WHAT IS BEING ASKED — Within the records below, repeat each line exactly but keep every picture out of the copy.

[Opening RECORD EXCERPTS section]

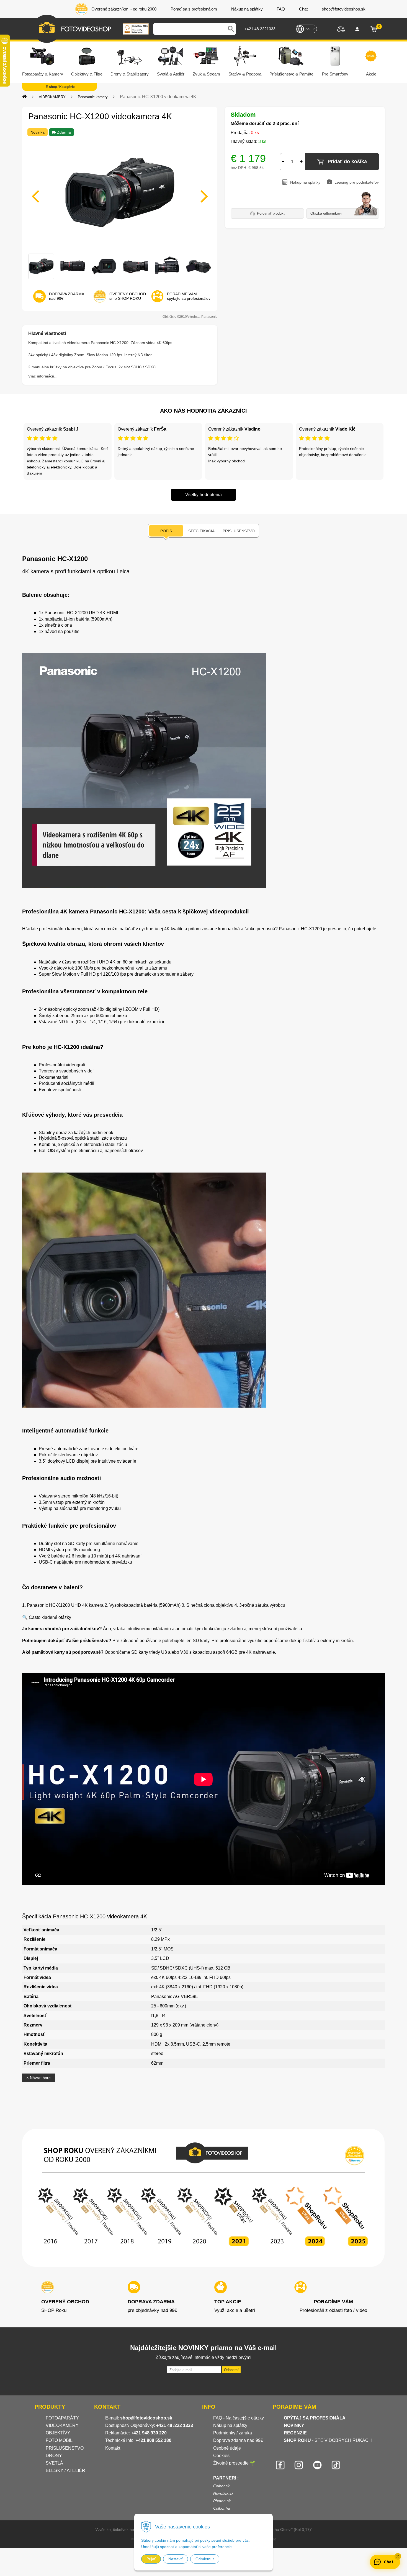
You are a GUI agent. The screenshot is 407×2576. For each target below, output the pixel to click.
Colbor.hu (221, 2508)
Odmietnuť (204, 2559)
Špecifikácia (201, 531)
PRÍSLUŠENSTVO (65, 2448)
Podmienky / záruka (232, 2433)
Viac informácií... (43, 376)
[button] (398, 2556)
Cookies (221, 2455)
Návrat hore (40, 2077)
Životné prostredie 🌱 (234, 2463)
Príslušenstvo (239, 531)
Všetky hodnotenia (203, 494)
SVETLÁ (55, 2463)
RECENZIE (295, 2433)
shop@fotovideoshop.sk (146, 2418)
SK (307, 29)
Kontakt (112, 2448)
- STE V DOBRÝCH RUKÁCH (328, 2440)
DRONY (54, 2455)
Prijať (151, 2559)
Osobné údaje (227, 2448)
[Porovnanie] (341, 28)
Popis (166, 531)
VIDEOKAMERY (52, 97)
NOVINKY (294, 2425)
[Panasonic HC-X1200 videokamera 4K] (119, 192)
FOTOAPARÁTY (62, 2418)
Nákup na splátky (230, 2425)
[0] (374, 29)
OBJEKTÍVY (58, 2433)
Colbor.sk (221, 2486)
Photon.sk (222, 2501)
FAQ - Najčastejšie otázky (238, 2418)
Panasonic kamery (93, 97)
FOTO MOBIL (59, 2440)
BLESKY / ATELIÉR (65, 2470)
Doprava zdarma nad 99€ (238, 2440)
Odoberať (231, 2370)
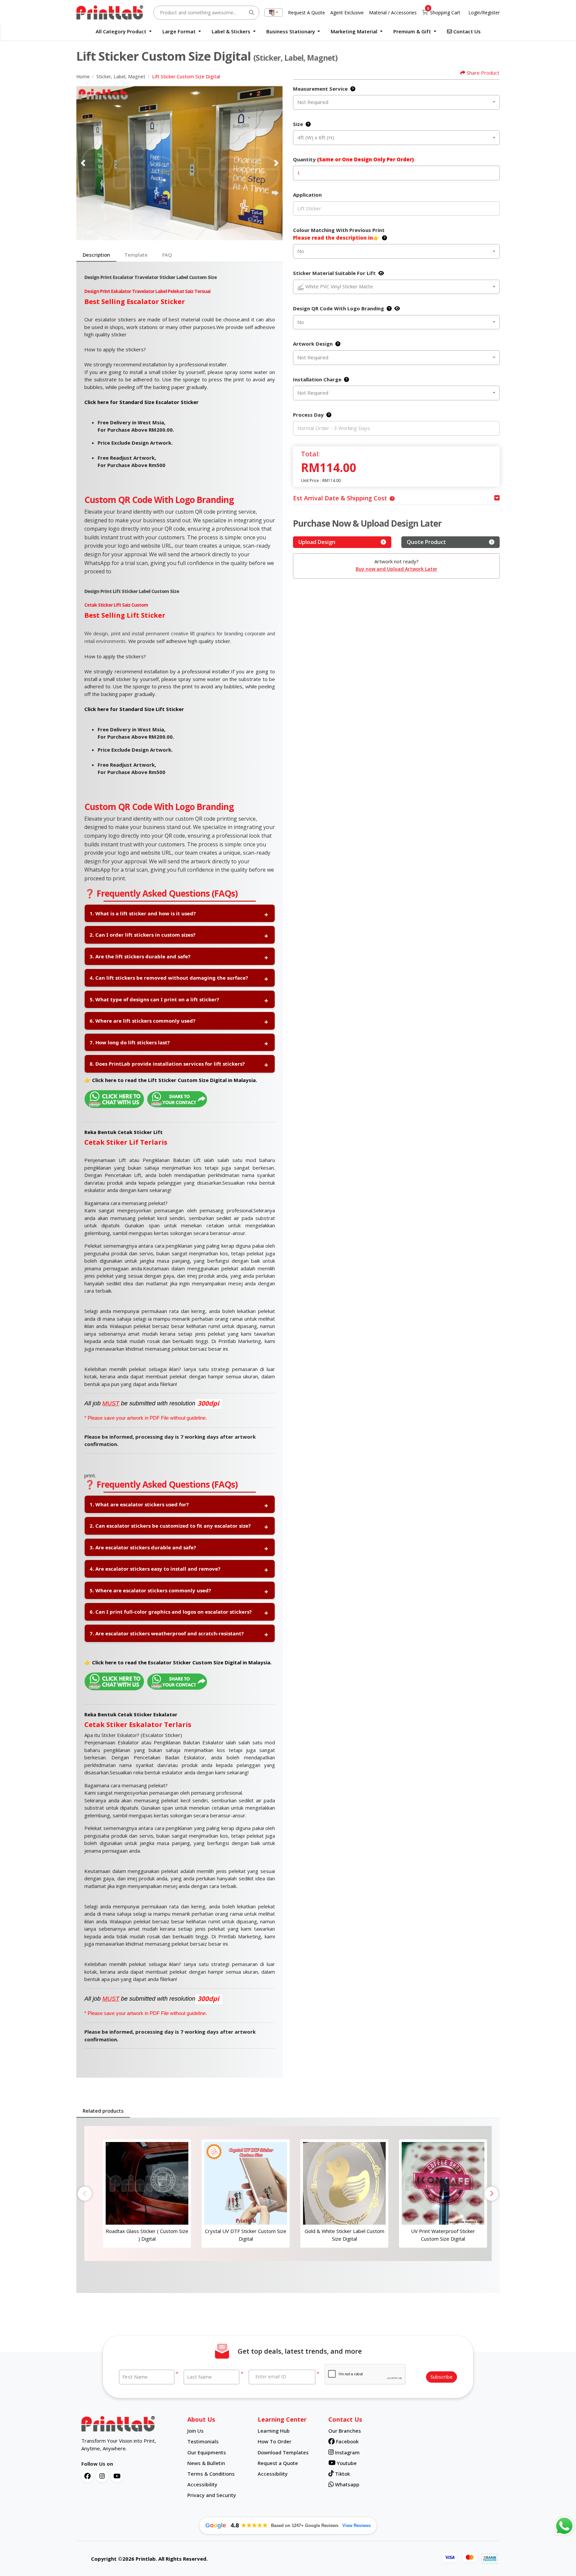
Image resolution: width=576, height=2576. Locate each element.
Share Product (483, 72)
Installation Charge (317, 379)
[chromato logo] (129, 2424)
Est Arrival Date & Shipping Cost (340, 498)
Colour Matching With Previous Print (339, 234)
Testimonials (203, 2441)
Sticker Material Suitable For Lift (334, 273)
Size (298, 124)
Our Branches (344, 2430)
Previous (85, 2194)
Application (307, 194)
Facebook (347, 2441)
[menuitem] (123, 31)
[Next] (276, 163)
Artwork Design (313, 343)
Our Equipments (206, 2452)
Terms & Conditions (211, 2473)
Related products (103, 2110)
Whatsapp (346, 2484)
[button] (390, 498)
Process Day (308, 414)
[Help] (351, 88)
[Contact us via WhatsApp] (564, 2526)
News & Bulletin (206, 2463)
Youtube (346, 2463)
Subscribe (441, 2376)
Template (136, 254)
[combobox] (273, 12)
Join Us (195, 2430)
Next (491, 2194)
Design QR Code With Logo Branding (338, 308)
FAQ (167, 254)
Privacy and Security (211, 2495)
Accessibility (202, 2484)
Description (96, 254)
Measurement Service (320, 88)
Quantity (353, 159)
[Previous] (83, 163)
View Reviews (356, 2525)
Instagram (347, 2452)
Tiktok (342, 2473)
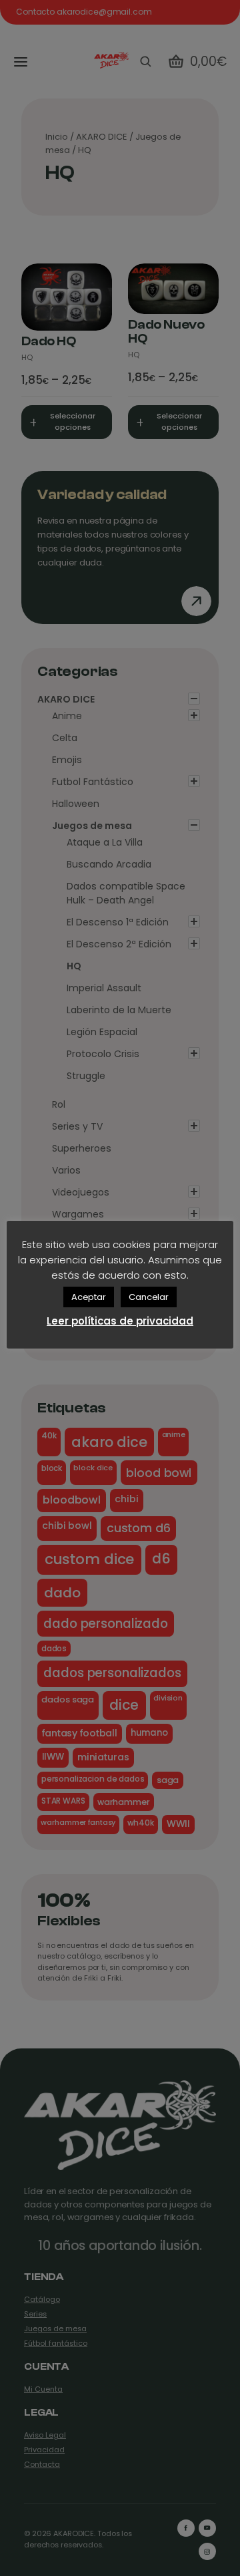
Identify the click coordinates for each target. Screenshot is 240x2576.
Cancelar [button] (149, 1297)
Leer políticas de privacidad (120, 1321)
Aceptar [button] (88, 1297)
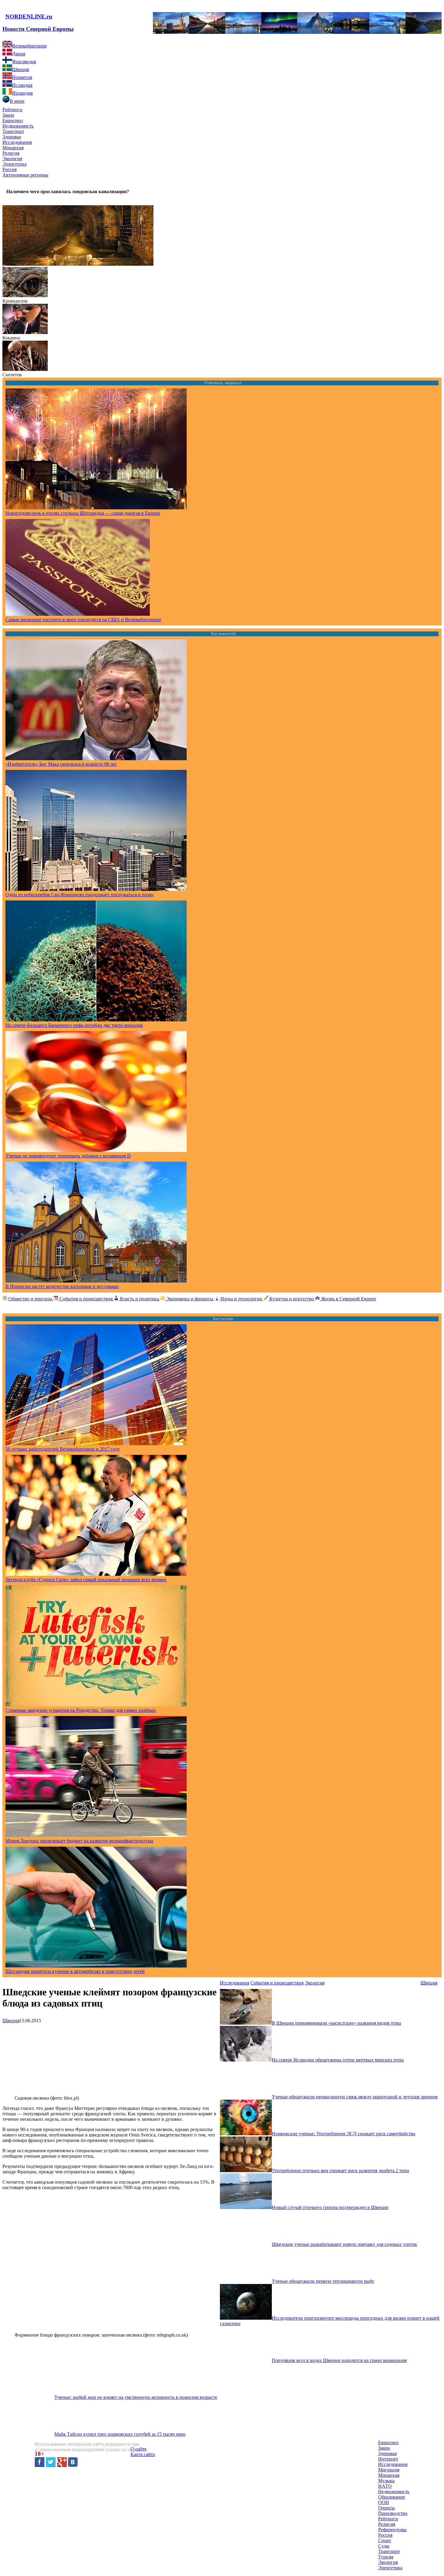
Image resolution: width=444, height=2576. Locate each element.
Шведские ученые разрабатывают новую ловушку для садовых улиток (344, 2244)
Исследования (234, 1982)
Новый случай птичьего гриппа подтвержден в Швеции (330, 2207)
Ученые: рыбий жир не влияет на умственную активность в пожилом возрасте (135, 2397)
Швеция (10, 2020)
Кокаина (11, 337)
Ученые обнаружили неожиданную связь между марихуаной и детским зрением (355, 2096)
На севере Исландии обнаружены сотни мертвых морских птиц (338, 2059)
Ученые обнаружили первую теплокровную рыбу (323, 2281)
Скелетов (12, 374)
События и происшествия (277, 1982)
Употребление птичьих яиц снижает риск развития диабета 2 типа (340, 2170)
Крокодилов (14, 300)
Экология (314, 1982)
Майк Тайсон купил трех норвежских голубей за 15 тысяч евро (119, 2434)
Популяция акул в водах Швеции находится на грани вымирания (339, 2360)
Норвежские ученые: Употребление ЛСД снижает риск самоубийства (343, 2133)
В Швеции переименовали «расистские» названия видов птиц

[Closing RECORD EXCERPTS section]

RESPONSE BOX —
You are a GUI agent. The screenshot is 407×2576. For each target below, output the pixel to click.
Colbor.hu (221, 2508)
Odmietnuť (204, 2559)
Špecifikácia (201, 531)
PRÍSLUŠENSTVO (65, 2448)
Podmienky / záruka (232, 2433)
Viac informácií... (43, 376)
[button] (398, 2556)
Cookies (221, 2455)
Návrat hore (40, 2077)
Životné prostredie 🌱 (234, 2463)
Príslušenstvo (239, 531)
Všetky hodnotenia (203, 494)
SVETLÁ (55, 2463)
RECENZIE (295, 2433)
shop@fotovideoshop.sk (146, 2418)
SK (307, 29)
Kontakt (112, 2448)
- STE V DOBRÝCH RUKÁCH (328, 2440)
DRONY (54, 2455)
Prijať (151, 2559)
Osobné údaje (227, 2448)
[Porovnanie] (341, 28)
Popis (166, 531)
VIDEOKAMERY (52, 97)
NOVINKY (294, 2425)
[Panasonic HC-X1200 videokamera 4K] (119, 192)
FOTOAPARÁTY (62, 2418)
Nákup na splátky (230, 2425)
[0] (374, 29)
OBJEKTÍVY (58, 2433)
Colbor.sk (221, 2486)
Photon.sk (222, 2501)
FAQ - Najčastejšie otázky (238, 2418)
Panasonic kamery (93, 97)
FOTO MOBIL (59, 2440)
BLESKY / ATELIÉR (65, 2470)
Doprava zdarma nad 99€ (238, 2440)
Odoberať (231, 2370)
Image resolution: width=576, height=2576. Locate each element.
Share Product (483, 72)
Installation Charge (317, 379)
[chromato logo] (129, 2424)
Est Arrival Date & Shipping Cost (340, 498)
Colour Matching With Previous Print (339, 234)
Testimonials (203, 2441)
Sticker Material Suitable For Lift (334, 273)
Size (298, 124)
Our Branches (344, 2430)
Previous (85, 2194)
Application (307, 194)
Facebook (347, 2441)
[menuitem] (123, 31)
[Next] (276, 163)
Artwork Design (313, 343)
Our Equipments (206, 2452)
Terms & Conditions (211, 2473)
Related products (103, 2110)
Whatsapp (346, 2484)
[button] (390, 498)
Process Day (308, 414)
[Help] (351, 88)
[Contact us via WhatsApp] (564, 2526)
News & Bulletin (206, 2463)
Youtube (346, 2463)
Subscribe (441, 2376)
Template (136, 254)
[combobox] (273, 12)
Join Us (195, 2430)
Next (491, 2194)
Design QR Code With Logo Branding (338, 308)
FAQ (167, 254)
Privacy and Security (211, 2495)
Accessibility (202, 2484)
Description (96, 254)
Measurement Service (320, 88)
Quantity (353, 159)
[Previous] (83, 163)
View Reviews (356, 2525)
Instagram (347, 2452)
Tiktok (342, 2473)
Identify the click coordinates for each target. Screenshot is 240x2576.
Cancelar [button] (149, 1297)
Leer políticas de privacidad (120, 1321)
Aceptar [button] (88, 1297)
Image resolution: width=444, height=2576. Locate each element.
Шведские ученые разрабатывают новую ловушку для садовых улиток (344, 2244)
Исследования (234, 1982)
Новый случай птичьего гриппа подтвержден в Швеции (330, 2207)
Ученые: рыбий жир не влияет на умственную активность в пожилом возрасте (135, 2397)
Швеция (10, 2020)
Кокаина (11, 337)
Ученые обнаружили неожиданную связь между марихуаной и детским зрением (355, 2096)
На севере Исландии обнаружены сотни мертвых морских птиц (338, 2059)
Ученые обнаружили первую теплокровную рыбу (323, 2281)
Скелетов (12, 374)
События и происшествия (277, 1982)
Употребление птичьих яиц снижает риск развития диабета 2 типа (340, 2170)
Крокодилов (14, 300)
Экология (314, 1982)
Майк Тайсон купил трех норвежских голубей за 15 тысяч евро (119, 2434)
Популяция акул в водах Швеции находится на грани вымирания (339, 2360)
Норвежские ученые: Употребление ЛСД снижает риск самоубийства (343, 2133)
В Швеции переименовали «расистские» названия видов птиц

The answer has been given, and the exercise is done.